Let us take the surfaces of playgrounds, the ones that used to abrade our knees. Under an EU regulation EN 1176 local authorities are advised not to install playground equipment more than three metres high, and to use soft surfacing on the ground: hence the decline in scabs.
To be fair to Brussels, this regulation is not compulsory, but authorities are so terrified of litigation that they slavishly enforce it. The measure does not seem to have made much difference to playground fatalities: there has been roughly one death every three or four years for the past 20 years.
But the surface is extremely expensive, costing £7,000 for 100 square metres, and that extra expense has certainly played a part in reducing the overall total of playground space available.
According to play expert Tim Gill, who has written a book on the subject, there are now roughly two square metres of public playground space for each child under 12, and that is not enough.
So the next time Balls wants to talk sphericals about what the Government is doing to get more children to play outdoors, I suggest he has a couple of long introductory paragraphs about the baleful effect of over-regulation and litigation – followed by a heartfelt apology for everything he has done to encourage them.
He should then move on to acknowledge the real reason why parents are so reluctant to let their children play outside, and that is their fear of crime and thuggery – a fear that is not always unreasonable.
When I was a child we used to knock around Camden on our bicycles; we used to walk to school and back without even thinking about it; and even though we used to trot off to buy Mr Whippys with a flake, we took so much outdoor exercise that an obese child was a genuine curiosity.
We now have a world in which three per cent of young people carry a knife, and 20 per cent of 10-11-year-olds have been assaulted at least once in the past 12 months.
Too many parks and play areas are dominated by intimidating gangs, and unless you have taken the trouble to become part of the gang, and to show the requisite levels of bravado and aggression, you may be nervous of playing in the same area.
It is a profound and sad change to the quality of children’s lives, and there are several plausible explanations. One might cite the revolution in the relationship between adults and children, and the weird terror with which we all seem to regard the younger generation, and the loss of respect in the way they treat adults.

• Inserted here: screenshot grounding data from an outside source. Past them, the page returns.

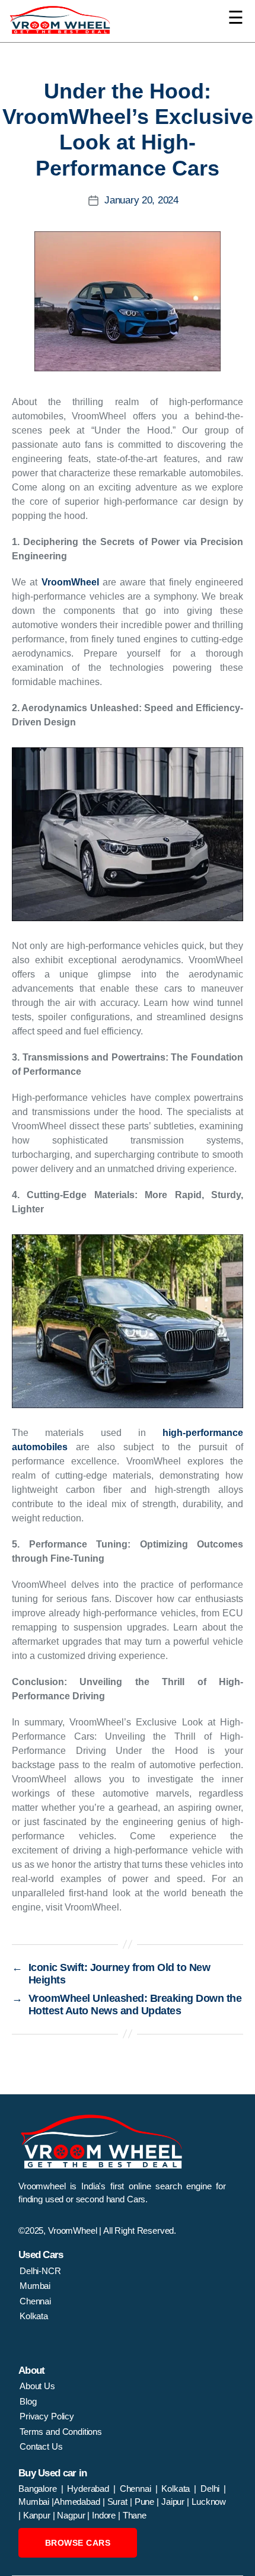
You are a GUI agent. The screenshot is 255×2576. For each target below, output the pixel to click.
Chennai (35, 2301)
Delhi (209, 2488)
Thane (134, 2515)
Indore (105, 2515)
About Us (37, 2386)
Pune (146, 2502)
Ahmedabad (78, 2502)
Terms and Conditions (61, 2432)
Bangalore (39, 2488)
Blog (28, 2401)
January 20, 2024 (141, 200)
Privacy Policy (47, 2416)
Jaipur (174, 2502)
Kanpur (38, 2515)
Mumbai (35, 2286)
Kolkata (34, 2316)
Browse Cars (77, 2543)
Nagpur (72, 2515)
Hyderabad (90, 2488)
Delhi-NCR (40, 2271)
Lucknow (209, 2502)
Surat (118, 2502)
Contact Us (41, 2446)
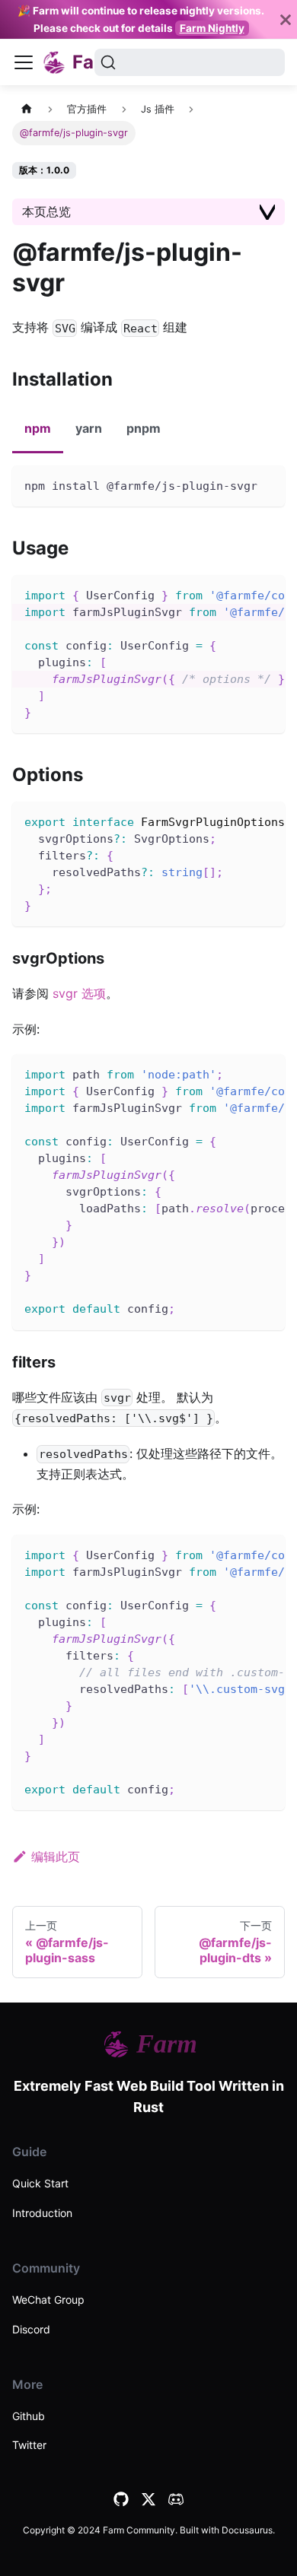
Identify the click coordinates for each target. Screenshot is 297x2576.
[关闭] (285, 19)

There is a chronic shortage on the streets of any adult willing to exert any kind of authority – and that, these days, generally means the police.
It does not help that 14 per cent of all police officers’ time is spent on patrol, compared to 19.3 per cent on “paperwork”; but until we can find ways of getting more police out there, too much of our public space will be filled with a vague sense of menace.
Take that together with over-regulation of playground equipment, and no wonder children are deterred from playing outside. No wonder they are all glued to their blooming PlayStations. They have playgrounds that are at once scary in their inhabitants and tedious in their equipment – and the answer, of course, is to reverse the position.
We need to stop the crazy culture of litigation, which has seen local authorities reduce the number of roundabouts they buy because roundabouts are now deemed too dangerous.
Teachers and expedition leaders should be protected from civil negligence claims unless they have shown “reckless disregard”; the law should be changed so that there is no obligation on local authorities to warn of an obvious risk (a roundabout goes round, for instance), and we must above all stop these judges from making ludicrous rulings in favour of compensation – and we could do that by insisting, as they make their rulings, that they allow for the benefits to society of encouraging kids to play outside.
What we need is less health and safety in the playground, and more safety on the streets, and no more initiatives from Mr Balls until he has got to grips with the real problem.